-------- Input for this task
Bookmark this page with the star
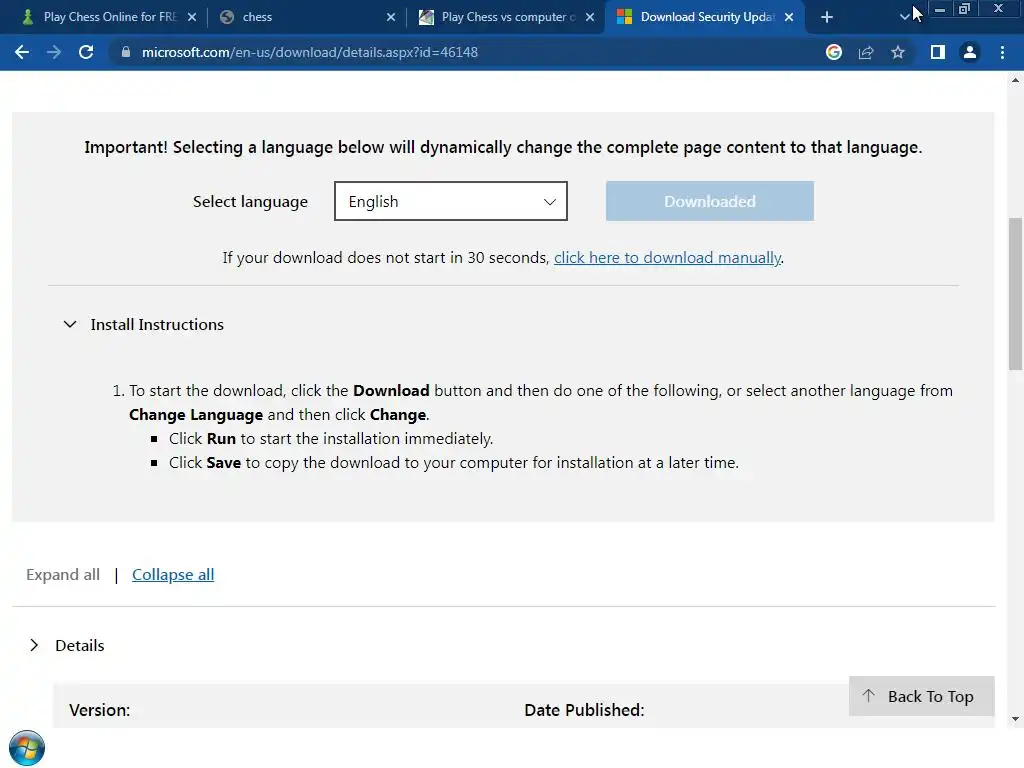 coord(898,52)
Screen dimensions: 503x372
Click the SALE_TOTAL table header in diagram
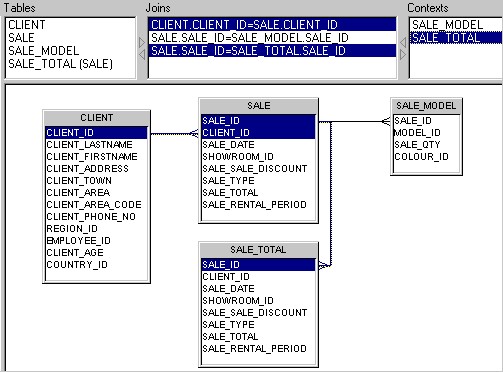(x=258, y=250)
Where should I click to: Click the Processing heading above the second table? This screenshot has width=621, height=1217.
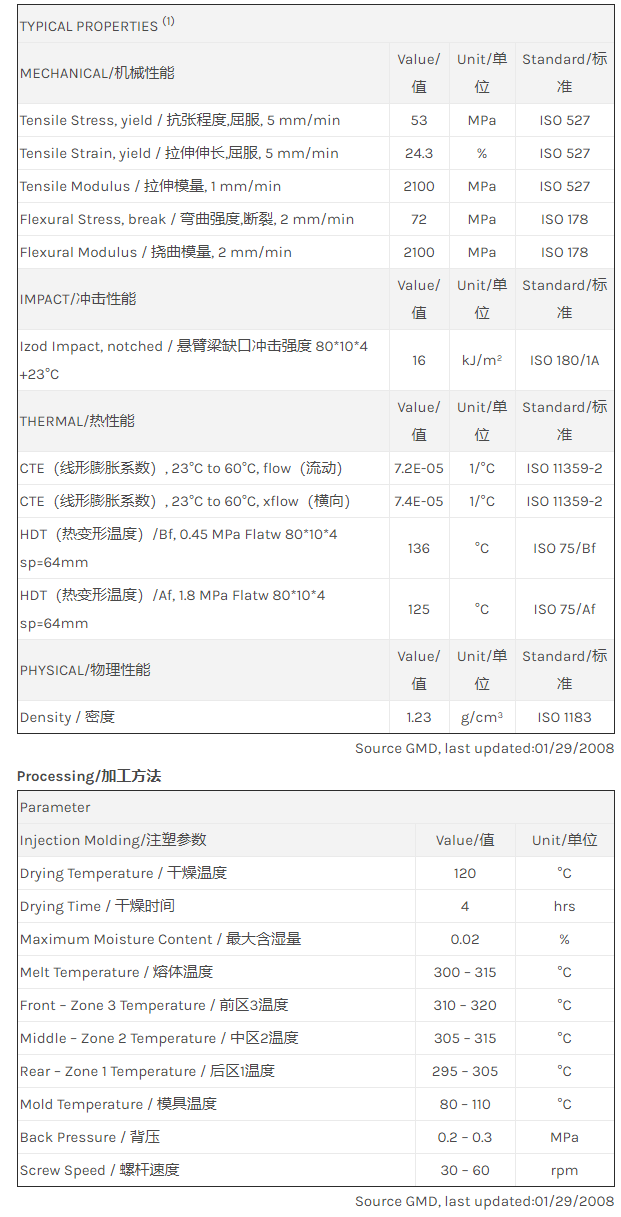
----------------
▶ _What needs to be done_: Pictures aside, set down the lines from the one containing "Screen dimensions: 503x372" through the end of the records above, exactly and only those.

▶ _Task answer_:
Screen dimensions: 503x372
Click the SALE_TOTAL table header in diagram
(x=258, y=250)
Where should I click to: Click the Processing heading above the second table? This screenshot has width=621, height=1217.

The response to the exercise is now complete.